═══ Exercise data
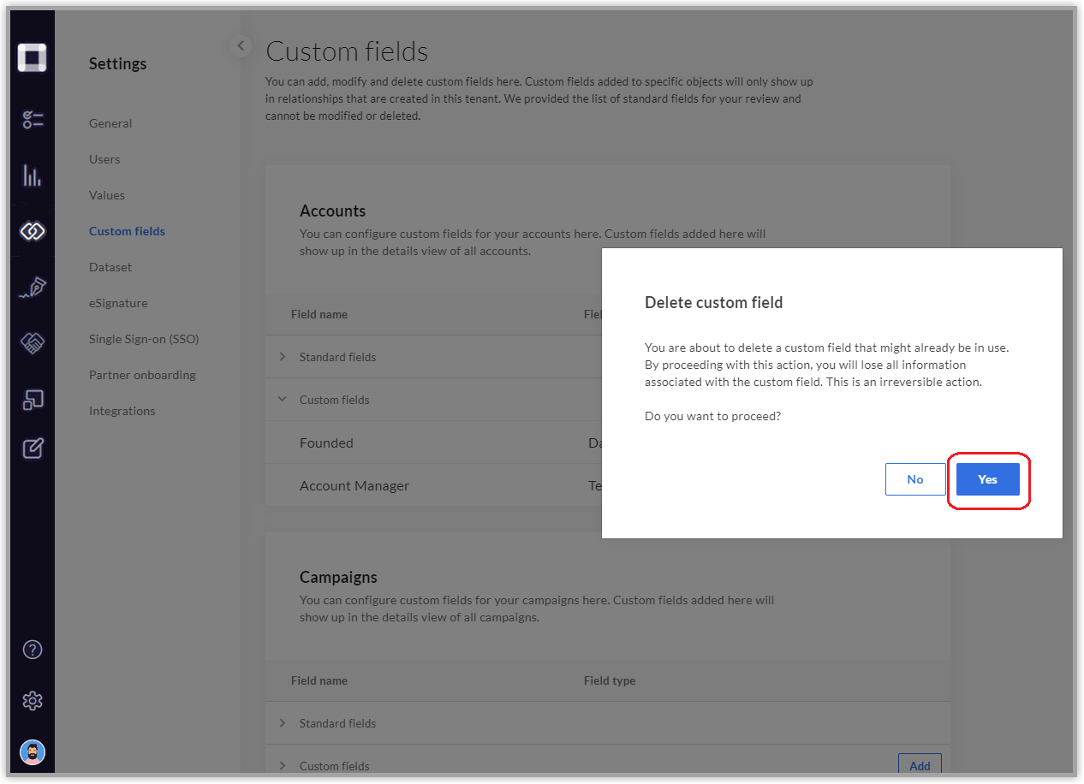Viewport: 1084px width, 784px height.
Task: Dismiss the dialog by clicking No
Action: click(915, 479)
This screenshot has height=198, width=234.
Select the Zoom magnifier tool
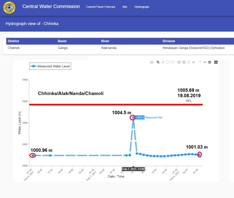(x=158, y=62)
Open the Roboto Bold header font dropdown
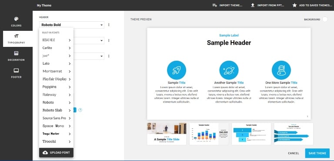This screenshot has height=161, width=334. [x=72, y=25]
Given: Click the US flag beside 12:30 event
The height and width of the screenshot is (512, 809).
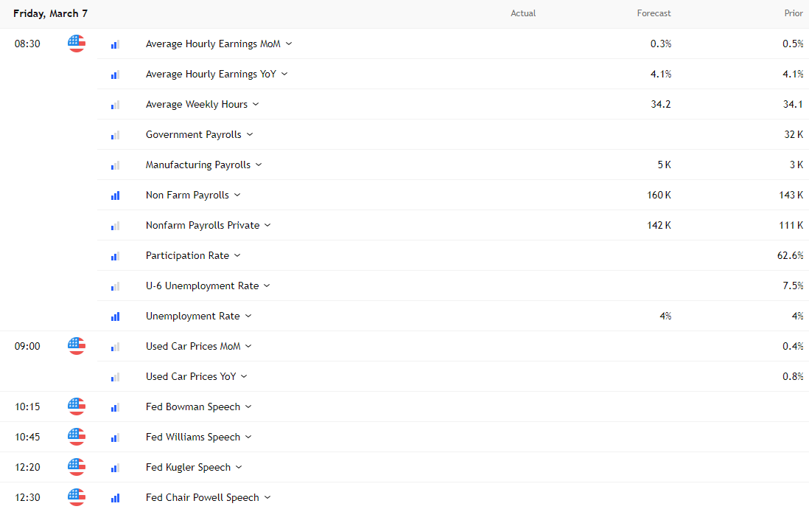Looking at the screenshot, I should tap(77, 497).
══════
═══ Exercise data
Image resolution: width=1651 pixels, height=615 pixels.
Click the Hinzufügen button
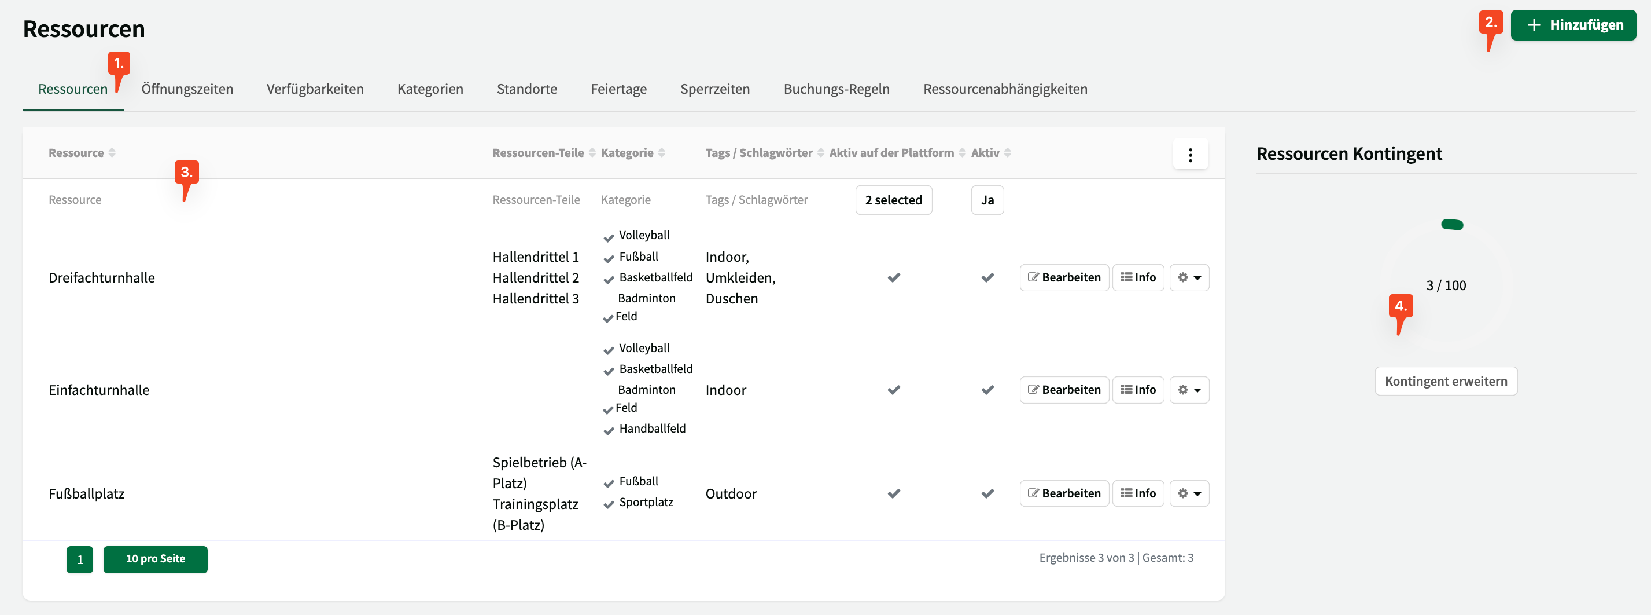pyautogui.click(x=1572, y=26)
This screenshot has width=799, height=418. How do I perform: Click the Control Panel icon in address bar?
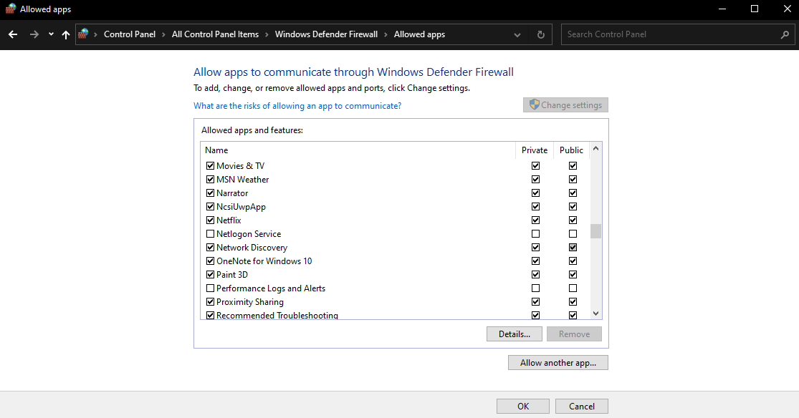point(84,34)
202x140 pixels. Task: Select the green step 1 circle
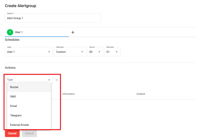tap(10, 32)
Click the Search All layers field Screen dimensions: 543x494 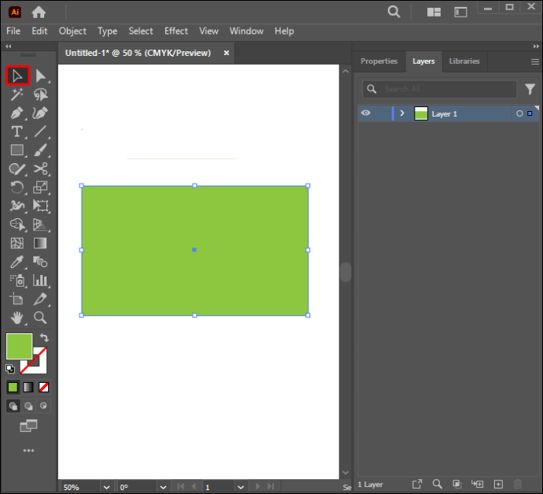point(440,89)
══════
═══ Exercise data
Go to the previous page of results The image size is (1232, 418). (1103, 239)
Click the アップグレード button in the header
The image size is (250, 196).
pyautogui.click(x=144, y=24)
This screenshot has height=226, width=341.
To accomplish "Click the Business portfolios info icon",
══════
[Problem description]: Could you restate, word for word, the lines above from the one with "Go to the previous" to the one with "the Business portfolios", both included?

[Solution to this task]:
Go to the previous page of results The image size is (1232, 418). (1103, 239)
Click the アップグレード button in the header
The image size is (250, 196).
pyautogui.click(x=144, y=24)
This screenshot has height=226, width=341.
To accomplish "Click the Business portfolios info icon",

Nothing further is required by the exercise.